TG arrived a DINK (dual income, no kids). He left the firm, soon after I did, with two sons, now aged 5 and 7. Like me, he's become a slightly older, significantly wiser person who picks fewer fights and wins more of them. I loved Sterling Hager, Inc. for a lot of reasons. Call it corny, but chief among them was that I had a ringside seat on the sidelines of young people's growth in life (not just business). One of my hires is now the lead editor at a major regional technology weekly. Another is a tenured professor. TG is architecting one of the country's biggest wealth management company's positioning and strategic blueprint. Another favorite went on to a CAD company where he directs national corporate communications. When I hired him, he was reporting local school boy sports scores for a town paper. Another now heads the reputational management division of a major national credit card company. Three went on to form very successful agencies of their own: Marianne O'Connor, Maura FitzGerald, and Alan Kelly.

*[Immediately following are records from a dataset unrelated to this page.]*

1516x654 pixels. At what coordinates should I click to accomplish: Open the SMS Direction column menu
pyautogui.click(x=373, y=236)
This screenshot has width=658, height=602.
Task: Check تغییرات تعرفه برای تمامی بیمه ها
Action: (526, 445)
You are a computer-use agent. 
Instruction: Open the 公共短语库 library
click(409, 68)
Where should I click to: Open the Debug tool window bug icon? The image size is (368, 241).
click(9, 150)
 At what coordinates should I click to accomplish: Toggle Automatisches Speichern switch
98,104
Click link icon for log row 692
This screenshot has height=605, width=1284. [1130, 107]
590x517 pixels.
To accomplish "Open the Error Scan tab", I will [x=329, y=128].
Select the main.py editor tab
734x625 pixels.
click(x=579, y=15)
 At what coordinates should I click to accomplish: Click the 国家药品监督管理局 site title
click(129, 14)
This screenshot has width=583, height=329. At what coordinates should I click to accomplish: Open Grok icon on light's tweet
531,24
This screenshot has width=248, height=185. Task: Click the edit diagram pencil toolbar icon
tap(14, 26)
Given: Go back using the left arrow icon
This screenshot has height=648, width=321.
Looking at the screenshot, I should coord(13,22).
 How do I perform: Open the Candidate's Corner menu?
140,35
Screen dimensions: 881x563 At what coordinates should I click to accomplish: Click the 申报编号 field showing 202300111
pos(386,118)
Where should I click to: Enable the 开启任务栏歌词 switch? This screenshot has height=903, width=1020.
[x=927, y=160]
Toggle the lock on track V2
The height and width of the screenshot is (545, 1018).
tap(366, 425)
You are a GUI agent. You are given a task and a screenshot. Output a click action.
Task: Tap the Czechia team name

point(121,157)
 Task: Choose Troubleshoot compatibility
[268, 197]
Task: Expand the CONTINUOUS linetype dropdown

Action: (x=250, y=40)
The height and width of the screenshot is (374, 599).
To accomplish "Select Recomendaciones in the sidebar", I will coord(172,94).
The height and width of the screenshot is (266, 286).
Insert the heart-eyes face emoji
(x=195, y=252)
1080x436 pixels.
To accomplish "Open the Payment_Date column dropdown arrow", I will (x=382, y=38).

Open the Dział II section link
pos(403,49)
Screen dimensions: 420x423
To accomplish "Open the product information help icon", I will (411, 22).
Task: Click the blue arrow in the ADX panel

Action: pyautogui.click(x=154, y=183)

It's Friday. You're thinking Sorry Old Sterling is on a trip of self-indulgence down memory lane? Maybe. But here's why I disagree. At AgencyNext there's an individual by the name of David Cote (as in Coat-ee). He's in his mid-twenties and he's from Worcester. Don't know Worcester? Think Trenton, Akron, Morgan Hill or any other has-been never was backwater city. Like me, he was born with a wooden spoon in his mouth. He got through high school and college by working eighty hours a week at a local golf course. (Great training for PR, by the way.)
Dave took time out this week to drive his kid sister to school. He also spent the last two weeks trying to nurse a strep throat with Halls cough drops because he didn't want to be sick and didn't want to take time off to see a doctor. He never let on in the office that he was ailing until the damn thing practically brought him to his knees yesterday afternoon. OK, on that score he's an idiot. But he's my kind of idiot. A scrappy, never say no, second city kind of guy with talent like a diamond as big as the Ritz. This week the blog he writes for an RFID client was linked by RFID World. Page views went crazy. Dave also somehow managed to get a coveted interview at Cadalyst for a client of ours. He was in touch with some 500 editors regarding four separate trade events at which two of our clients are featured.
Dave Cote has a tall, athletic frame… and the attractive big-business look similar to your model MBA. What's more, he has a laugh you can't resist and he writes like Hemingway. I can't wait to see how far he goes!
Memory Lane. More like Back to the Future, only this time it is bigger and brighter than ever.